Originally Posted By: Belmont
Very low ( historically low rates) force investors and fund managers into stocks opposed to other assets. Those searching for yield were only going to find it in stocks. That is what really propelled this market. Get 3 1/2% in a checking account and watch what happens to the stock market.
Another thing to look at are long term bonds. If short term rates go up and long term rates start falling, thats a very ominous sign ( inverted yield curve).
No matter how bad we think things will get, you will always make money buying stocks when everyone is in panic mode. Same with real estate.


No one really has to buy a stock. What happens is money becomes cheaper to rent, and when corporations begin doing so, stock valuations begin to rise because growth is portended by analysts. That rising valuation causes specialists to raise the bid and the ask, Before you know it, "the market" is forcing stocks up due to the power of supply and demand for a security. But it didn't begin with supply and demand (for a stock).

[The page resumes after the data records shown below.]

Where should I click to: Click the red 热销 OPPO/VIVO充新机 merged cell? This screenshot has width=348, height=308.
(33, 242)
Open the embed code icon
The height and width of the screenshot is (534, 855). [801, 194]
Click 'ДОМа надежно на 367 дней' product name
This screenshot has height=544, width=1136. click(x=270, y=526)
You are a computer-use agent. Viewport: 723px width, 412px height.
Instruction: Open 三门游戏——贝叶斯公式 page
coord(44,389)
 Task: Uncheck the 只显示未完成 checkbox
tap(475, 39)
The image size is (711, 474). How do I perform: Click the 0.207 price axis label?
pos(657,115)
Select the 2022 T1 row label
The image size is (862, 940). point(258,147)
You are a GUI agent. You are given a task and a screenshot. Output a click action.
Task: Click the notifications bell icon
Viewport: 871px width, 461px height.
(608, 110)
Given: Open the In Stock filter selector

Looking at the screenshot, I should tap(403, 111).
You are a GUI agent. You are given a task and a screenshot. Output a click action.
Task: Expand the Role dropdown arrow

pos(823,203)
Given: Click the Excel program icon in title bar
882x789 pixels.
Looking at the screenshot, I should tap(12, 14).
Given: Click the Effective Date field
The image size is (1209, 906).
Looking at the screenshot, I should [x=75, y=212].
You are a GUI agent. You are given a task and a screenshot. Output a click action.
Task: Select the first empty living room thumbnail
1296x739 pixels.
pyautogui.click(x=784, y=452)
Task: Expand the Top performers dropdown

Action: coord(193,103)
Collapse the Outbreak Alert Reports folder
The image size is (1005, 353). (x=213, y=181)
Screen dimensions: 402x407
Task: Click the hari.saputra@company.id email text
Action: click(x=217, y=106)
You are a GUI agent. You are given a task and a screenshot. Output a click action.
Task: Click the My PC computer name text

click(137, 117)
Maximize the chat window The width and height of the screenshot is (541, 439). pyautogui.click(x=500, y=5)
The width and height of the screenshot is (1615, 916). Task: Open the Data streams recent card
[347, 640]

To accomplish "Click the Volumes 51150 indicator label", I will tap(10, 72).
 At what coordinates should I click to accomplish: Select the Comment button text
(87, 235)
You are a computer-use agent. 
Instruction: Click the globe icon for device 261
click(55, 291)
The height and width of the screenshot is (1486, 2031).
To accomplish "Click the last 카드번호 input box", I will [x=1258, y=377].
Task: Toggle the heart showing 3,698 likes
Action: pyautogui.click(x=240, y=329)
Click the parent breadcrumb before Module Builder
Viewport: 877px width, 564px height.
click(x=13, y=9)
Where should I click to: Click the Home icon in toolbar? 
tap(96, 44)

If there is a "pressure" to move into stocks and out of government securities due to falling interest rates, it is because a manager of millions or billions of dollars cannot justify to his employers and investors his investing their money into securities with low and lower interest rates. So his job security relies on him moving into a higher yield vehicle.

All of that said, I think we agree on your post. I just love breaking it down.

I think the inverted yield curve might be a sell signal because if long term corporate bond yields are going down, that means the face value is up, which means the big money is buying corporate bonds and foreseeing a market correction in the longer term.